Gözlerimin içine bakıyordu bunu derken. Yüz ifadem değişti sinirli halimin yerini hüzün almıştı.

 

Gözlerim dolmuştu ama ağlamadım.

 

- Çocukluğumda olduğu gibi zamanla alışacağım.

 

Bunu söyler söylemez dışarı çıkıp aşağı indim.

 

Aşağı indim ama maalesef Esma hanımın iğnemelerinden yine kurtulamadım.

 

- Savaş oğlum bırakmadı sanırım.

 

Kadının keyfi yerine gelmişti ne de olsa!

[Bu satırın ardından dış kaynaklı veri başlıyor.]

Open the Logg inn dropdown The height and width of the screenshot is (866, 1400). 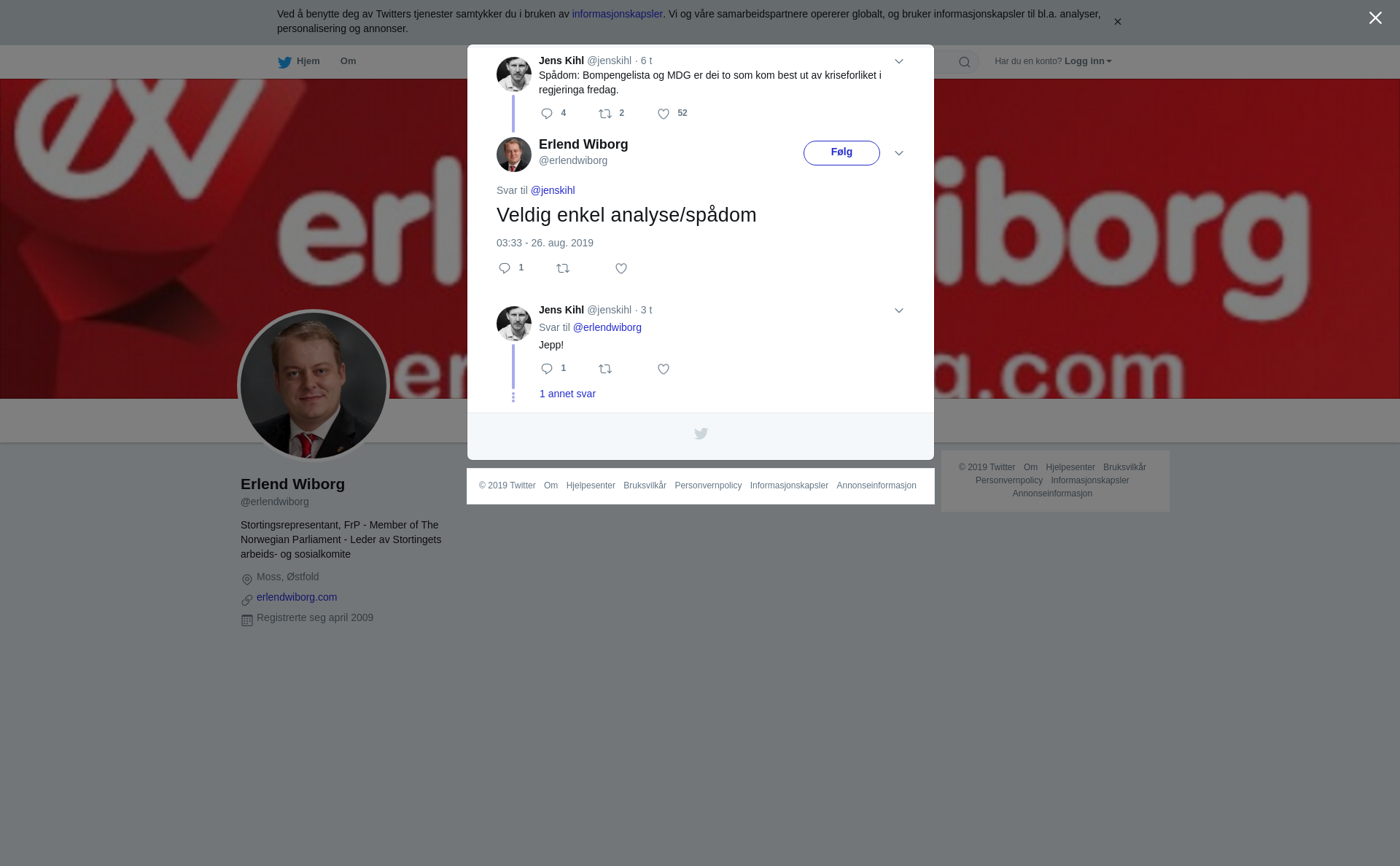(1088, 61)
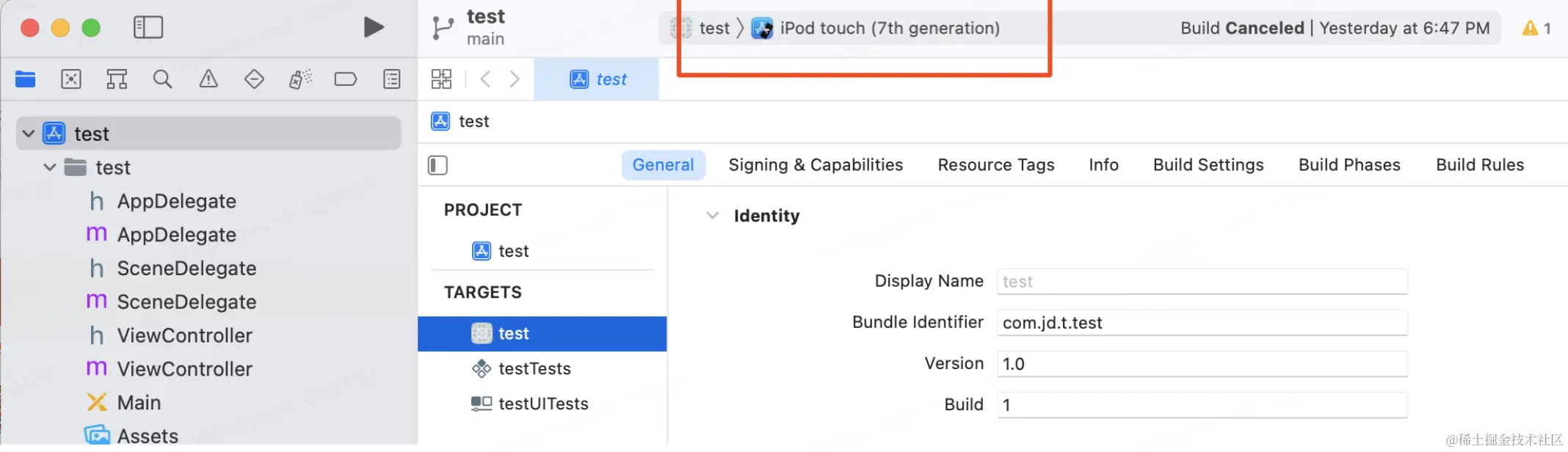Image resolution: width=1568 pixels, height=452 pixels.
Task: Open the Issue navigator warning icon
Action: point(208,79)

Fırsatı son kotasına kadar kullanır elbet.

 

- Ee oğlum ne derse o olur.

 

- Esma hanım, babacığım kusura bakmayın bunu söylüyorum ama ben kimsenin onayı ile aileme gitmem, gidersem giderim.

 

- Git tabii hakkın kızım, sen Savaş'a bakma kötü bir gününe denk gelmişsindir.

 

Osman beyin sözünden sonra Esma hanım araya girerek konuşmaya devam etti.

 

- Bakalım Savaş oğlum emir verdiğinde çıkabilecek misin.

 

- Ben esir değilim Esma hanım.

 

- Savaş ağanın karısısın, o nederse onu yapmalısın.

 

Merdivenlerden aşağı inen Savaş Efeoğlu, hiç birimizin yüzüne bile bakmadan yürümeye devam ederek konuştu.

 

- Akşama geç kalma.

 

Savaş'ın bu ani kararına şaşırırken , Esma hanım ayrı bir şok yaşıyordu. Yüzü sinirden kızaran kadın çayını huzursuzca yudumlayıp arkasına yaslandı.

 

Bense yorulmuş vaziyetteydim.

Artık kimsenin derdini çekecek tâkatim yoktu. Bu yüzden kahvaltımı bitirmeden yukarı çıkarak hazırlanmaya çalıştım.

 

Bir süre sonra da kafamı toplamış halde aşağı inerek arabaya bindim.

 

Araba çalışmaya başlarken, arka koltukta hüzünle yolu izledim Derin düşüncelere daldım.

 

Bu olanlar keşke yaşanmasaydı. Keşke ikimiz de buna mecbur kalmasaydık.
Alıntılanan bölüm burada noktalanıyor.